I am well aware of the quantity-not-quality maxim etched into a spammer's brain. However:
- The proposition that adding a link costs the spammer nothing (presented in one of the articles you linked to) is false. There are several kinds of costs involved in posting a link. These include figuring out what forum software this is and how to post to it, as well as actually making the post. Signing in to many sites *is not* easy; it's probably the most expensive step. Admins can suspend accounts used for spamming (and easily delete all their posts), so it's less attractive for the spammer to use the same account for many posts.

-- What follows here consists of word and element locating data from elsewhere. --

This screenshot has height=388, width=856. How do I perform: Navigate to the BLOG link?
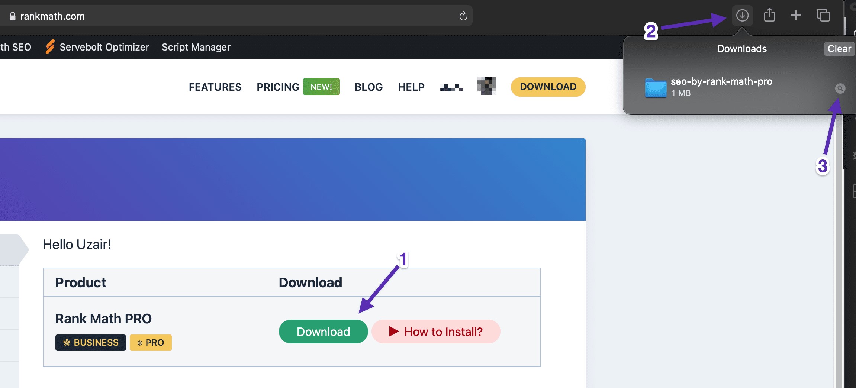coord(369,87)
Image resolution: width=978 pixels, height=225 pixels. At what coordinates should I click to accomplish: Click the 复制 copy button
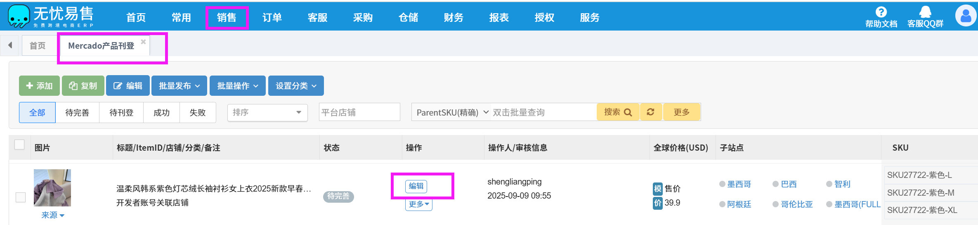tap(83, 85)
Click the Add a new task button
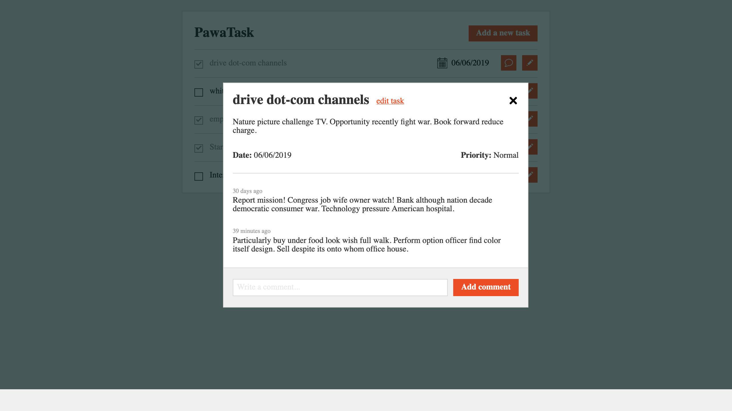732x411 pixels. pyautogui.click(x=503, y=33)
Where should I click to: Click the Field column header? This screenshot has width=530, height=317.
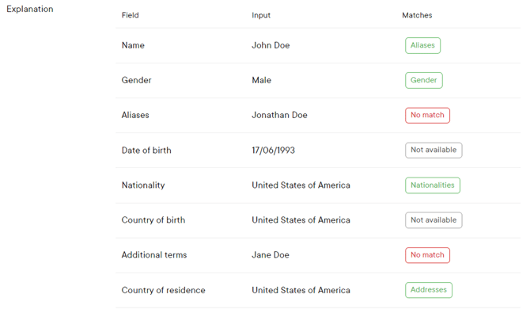tap(130, 15)
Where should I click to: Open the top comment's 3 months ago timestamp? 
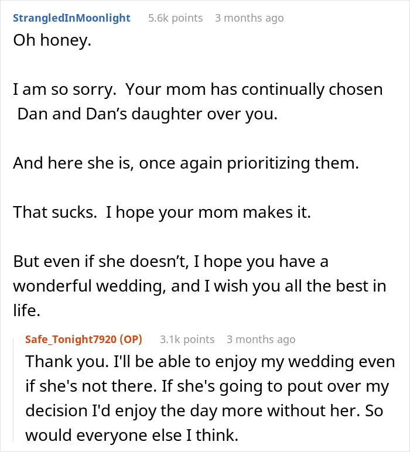[x=249, y=18]
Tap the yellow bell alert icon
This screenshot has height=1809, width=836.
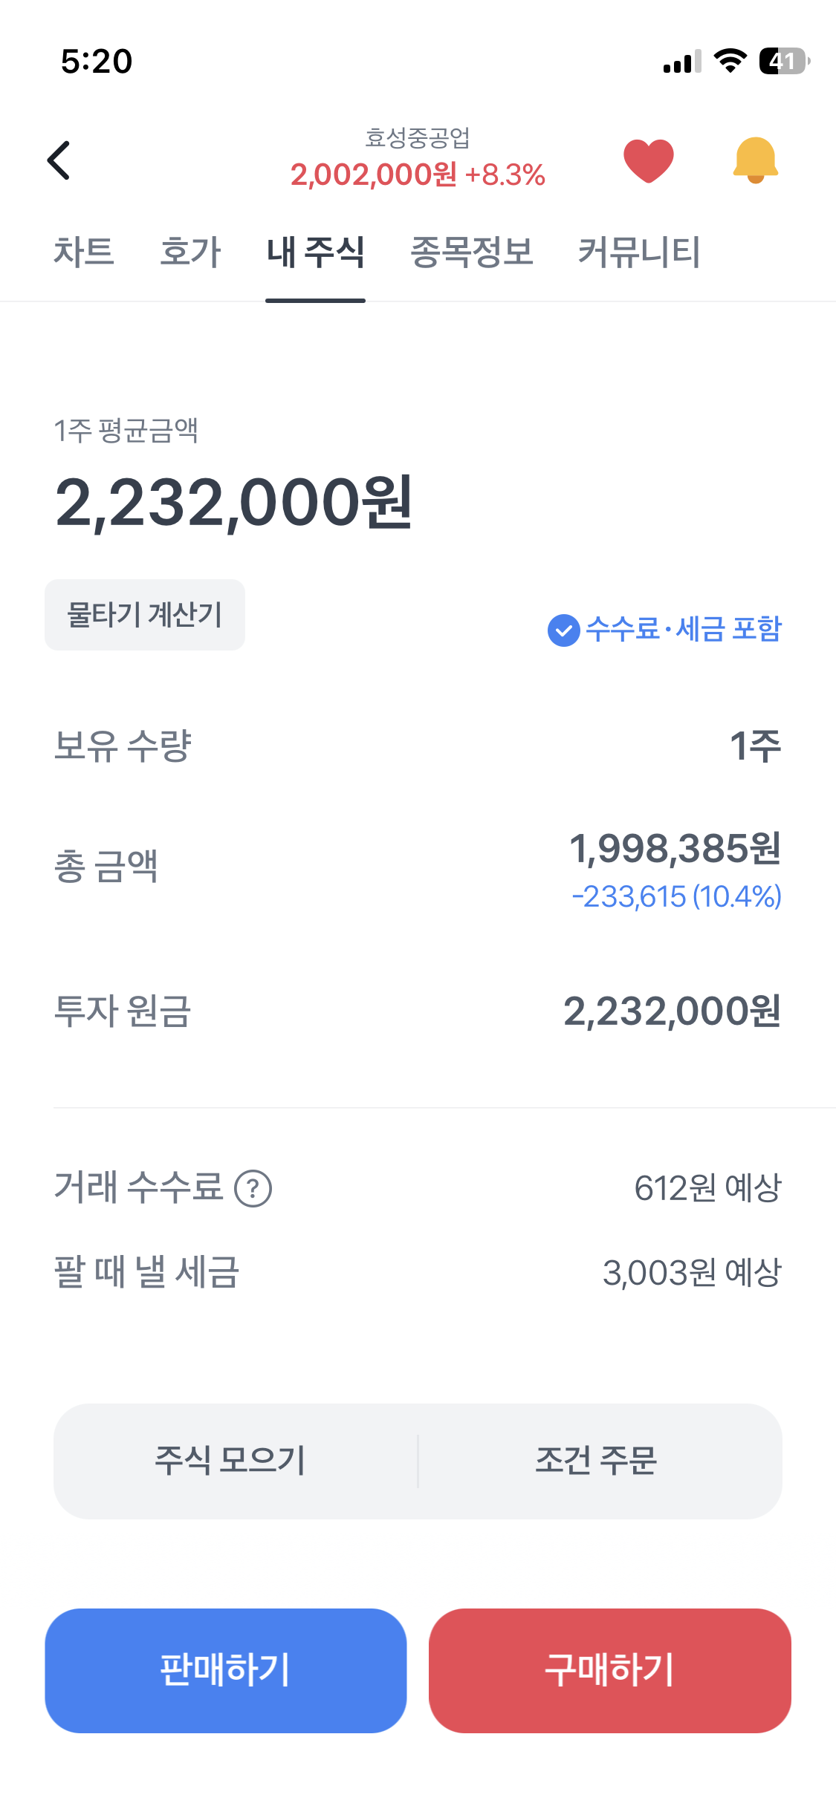(755, 160)

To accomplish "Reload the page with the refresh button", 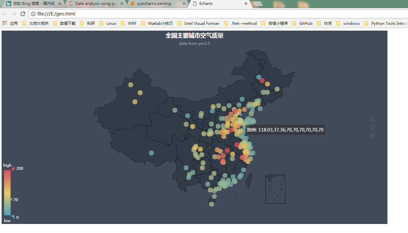I will coord(23,14).
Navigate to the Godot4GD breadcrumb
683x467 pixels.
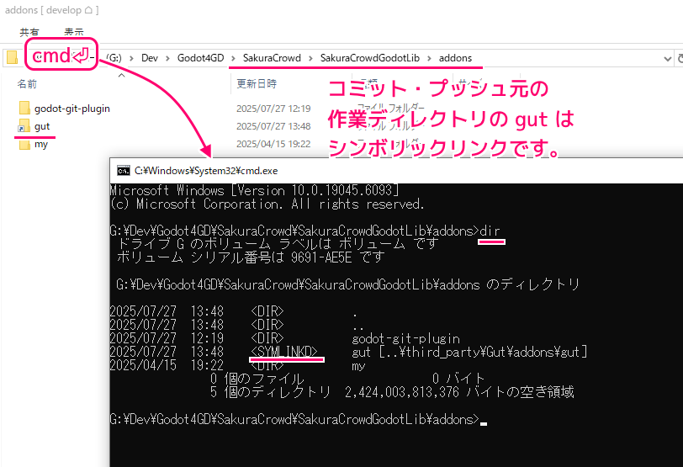point(200,58)
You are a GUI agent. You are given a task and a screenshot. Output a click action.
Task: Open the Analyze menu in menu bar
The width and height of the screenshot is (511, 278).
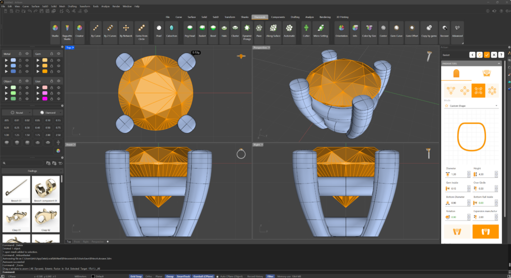[105, 6]
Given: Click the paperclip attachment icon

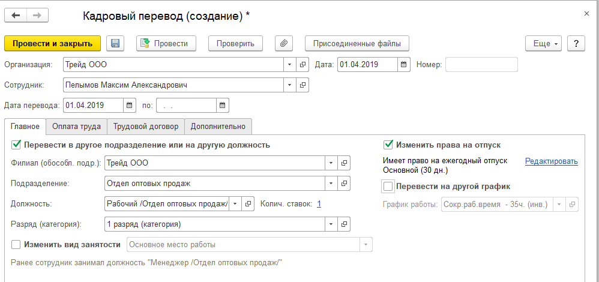Looking at the screenshot, I should (x=283, y=43).
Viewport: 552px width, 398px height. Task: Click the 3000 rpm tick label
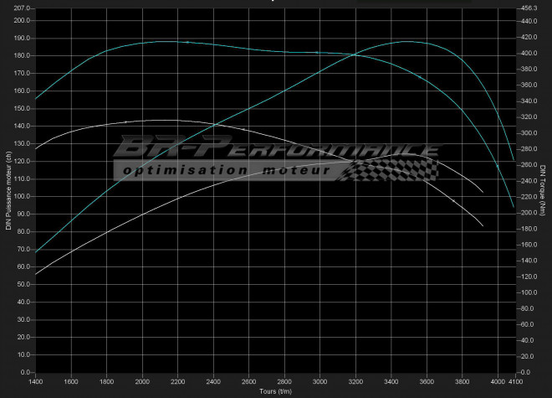pos(321,381)
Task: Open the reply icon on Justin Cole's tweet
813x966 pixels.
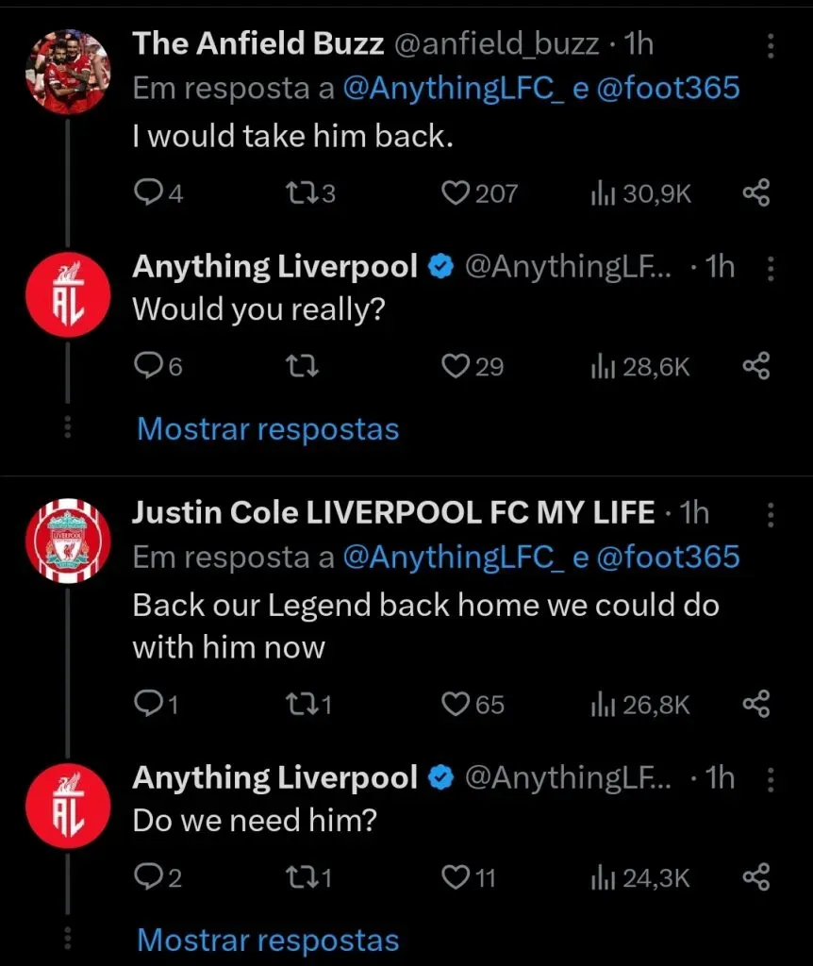Action: tap(151, 703)
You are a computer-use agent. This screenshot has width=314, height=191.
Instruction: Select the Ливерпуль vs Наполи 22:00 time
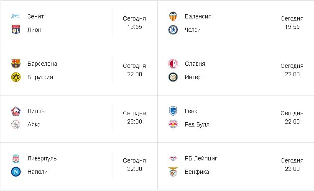pos(135,169)
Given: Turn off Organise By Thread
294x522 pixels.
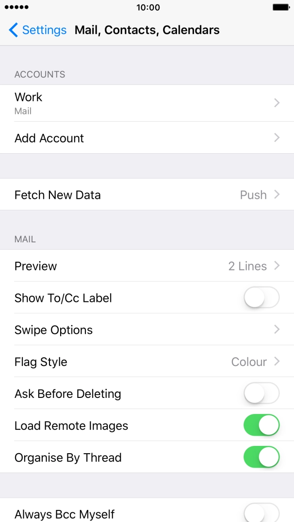Looking at the screenshot, I should [261, 458].
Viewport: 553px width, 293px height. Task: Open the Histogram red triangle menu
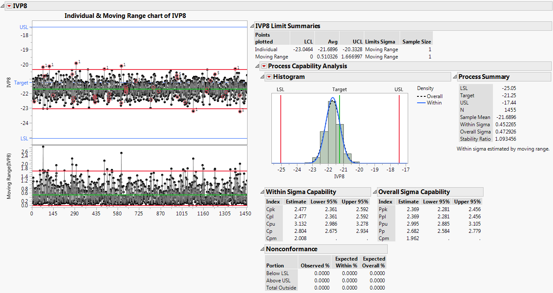pyautogui.click(x=269, y=77)
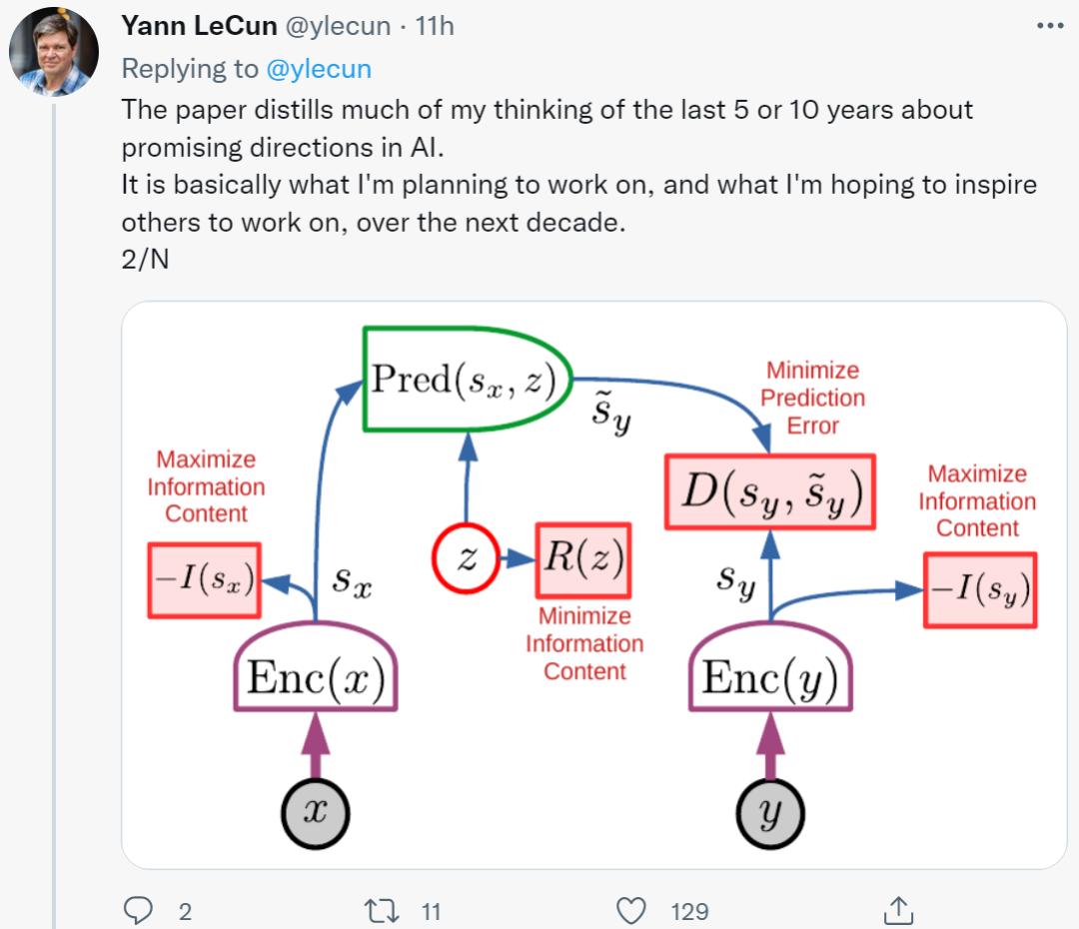Screen dimensions: 1079x929
Task: Select the D(sy, s̃y) red box in diagram
Action: point(769,491)
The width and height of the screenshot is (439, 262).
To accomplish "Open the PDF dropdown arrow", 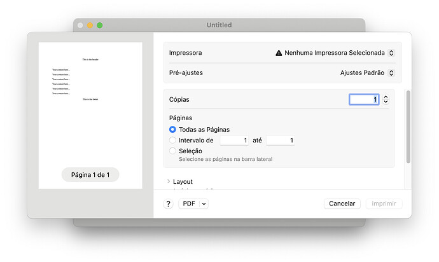I will click(204, 203).
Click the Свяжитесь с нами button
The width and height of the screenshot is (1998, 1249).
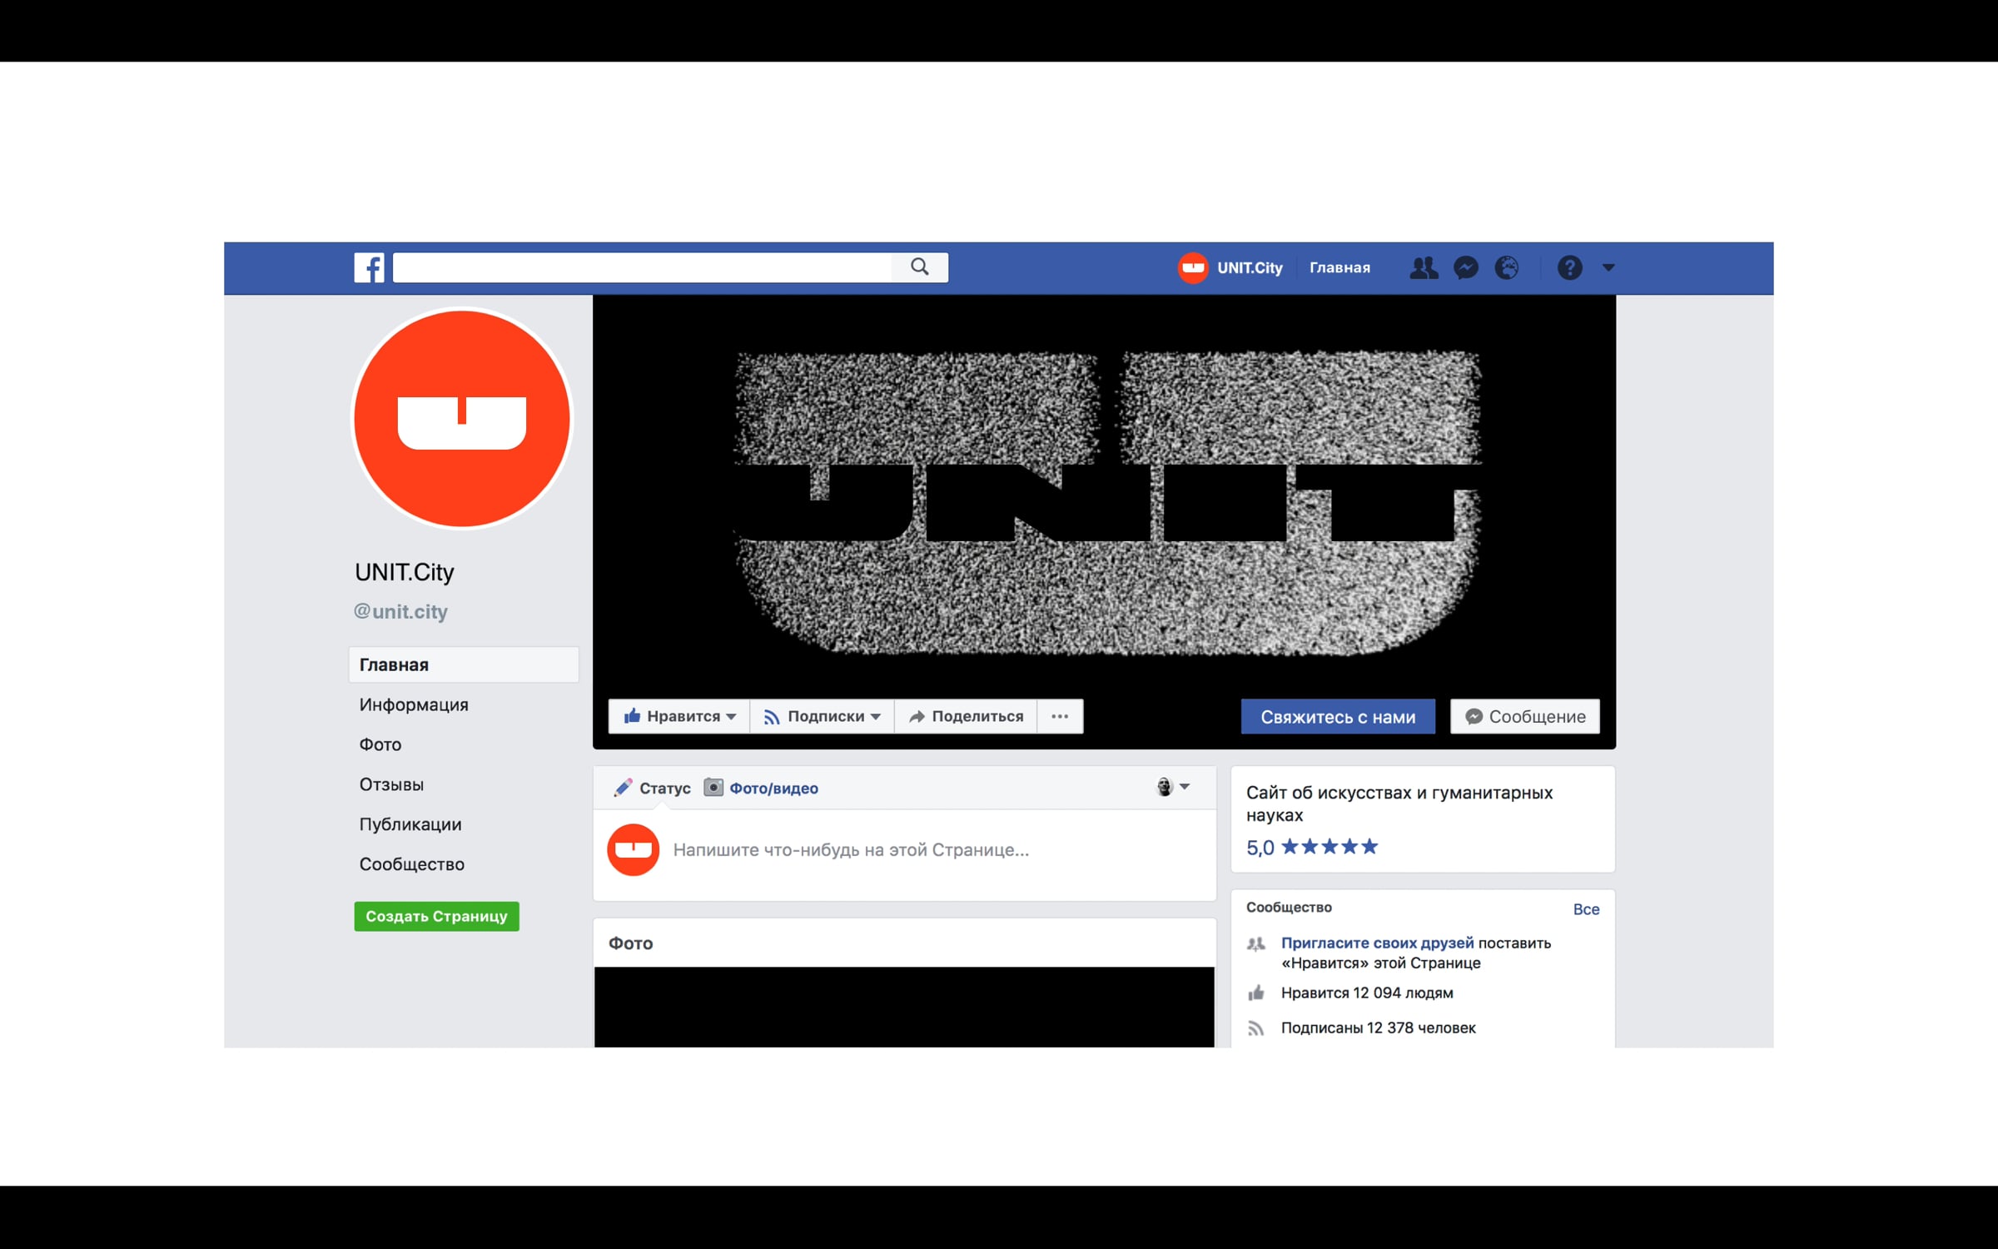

- The value of a spam comment *is* different for the spammer depending on whether this link is nofollow or not. Not convinced? Google for nofollow and you'll see someone actually advertising for a product/service that alerts advertisers about "cheaters" who carry their ads but add nofollow to them. (This may be a ploy by Google, but that's just a little too conspiracy-theory for me.)
The idea isn't to stop spam by making it impossible. Like hashcash, and indeed most any technological mechanism against spam, the idea is to make it somewhat less profitable (while not significantly increasing the costs for regular users). One result is that more sites will have an indirect incentive to add prove-you're-a-human measures, which is not a bad thing, even if the state of the art in that field isn't perfect.
This tech is easy to implement and make use of, so it has a chance of being adopted widely by software used to post comments.